The ‘Story of Palestine’ song gets millions of views on TikTok and Instagram as the 32-year-old content creator sums up historical events that led to recent Israeli violence on Palestinians.

'It affected me so much,' Emon Askar says of violent intervention by Israeli forces on protesters
'It affected me so much,' Emon Askar says of violent intervention by Israeli forces on protesters (AA)

Triggered by Israeli violence on Palestinians since the very beginning of protests over Sheikh Jarrah evictions, an Egyptian mother of two has made a song about the history of Palestine.

The 98-second video she created at home and in which she sings Story of Palestine hits millions of views both on TikTok and Instagram. The 32-year-old did not expect to get that much attention when she posted the video on Wednesday.

“This was the most important one to get the views, to be honest, because the feedback and the engagement I got really, really showed me that it was needed," said Emon Askar, who is a content creator.

During the Muslim holy month of Ramadan, protests took place in the Al Aqsa compound in support of Palestinians facing potential forced evictions from their homes in Sheikh Jarrah. Israeli security forces used disproportionate force on demonstrators, including worshippers. 

On May 10, the Israeli military launched airstrikes on Gaza, which killed hundreds of civilians, including women and children. Twelve Israelis have also died in rocket attacks from Palestinian resistance groups.

"It affected me so much," Askar said of the violent intervention by Israeli forces.

On Eid al Fitr, last Thursday, the bombing on Gaza continued. Askar said Muslims were supposed to gather with their families, enjoy time and travel but there was something wrong.

"When something is wrong with your heart, like I feel something, I cannot be completely happy, because I know what is going on there. I am following it and it makes me so sad," she added.

Expression in form of art

Askar said she was on Eid holiday with her family and when she got back to her home she told herself: "I need to do something about it".

She looked through her stuff and found an art sketchbook.

"When I was in grade three, I was seven or eight years old, and I found a drawing and some nice drawings. But then I stopped at something and I remembered exactly the day I was drawing this in the art lesson. It was a few days before Eid also, but 21 years ago.

"And I think it was during the Second Intifada in Palestine, and I remember as a child, as a seven or eight-year-old child, I saw on TV children dying and houses being bombed, and the same visuals that we see today after 21 years, unfortunately.
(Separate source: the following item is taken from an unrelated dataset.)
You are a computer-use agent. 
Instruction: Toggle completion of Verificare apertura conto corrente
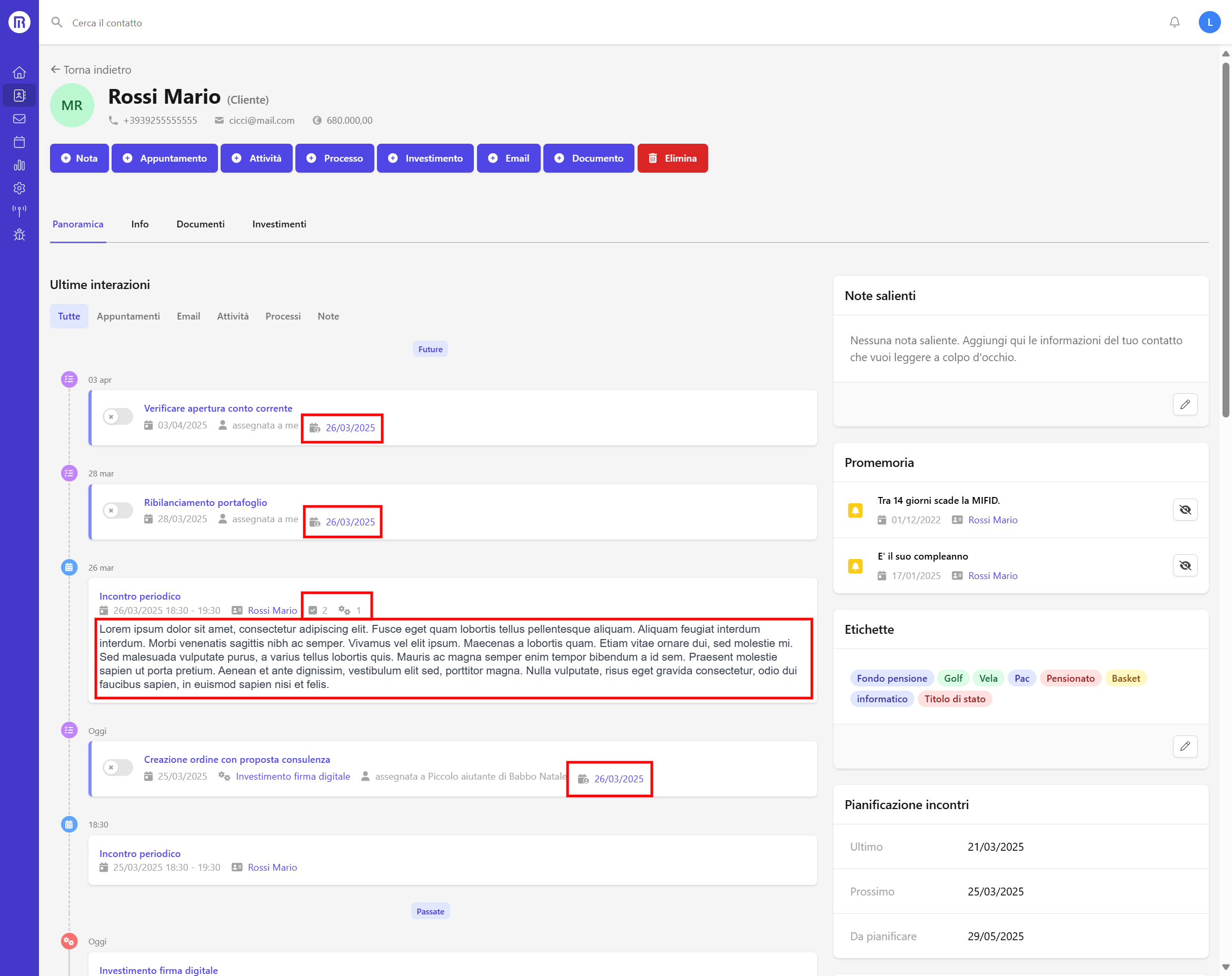click(118, 416)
"And the teacher asked us to draw something about Eid, like what are you planning to do on Eid, and how are you going to celebrate it, and as a child, this affected me so much, I had this drawing," said Askar.

READ MORE: What is Nakba? The day when Palestine's ethnic cleansing began, explained

The drawing was depicting children playing with a kite, having fun, and at the same time, the children in Palestine were surrounded by tanks and were fearing for their lives because of a war.

"I also had another picture of Muhammad al Durra, the one they shot when he was on the lap of his dad. These images, they never left me, to be honest … Twenty-one years later I know exactly how I felt, and I think it was a healthy thing to do, to just express it in a form of art," she added.

'Spread the message'

Askar said she has mixed feelings over the millions of views on social media. She got tens of thousands of followers on Instagram.

"After all these overwhelmed feelings of getting the attention, and getting the engagement and getting the views, now I feel that I have a bigger responsibility because now I have a platform of people who care about the cause and I should keep on sharing, and keep on doing my best.

"Because this is the only thing in my hand as a content creator, to keep spreading the message, keep informing people, and hopefully somehow, this message will get across countries and people, which hopefully will then eventually pressure their governments to do something.

"For the first time, I feel like people do not depend on just a news channel or a news outlet to know one side of a formulated story. Now they can see for themselves, and that’s why it is a great opportunity. So that’s what we should all keep on doing, just keep spreading the message," she added.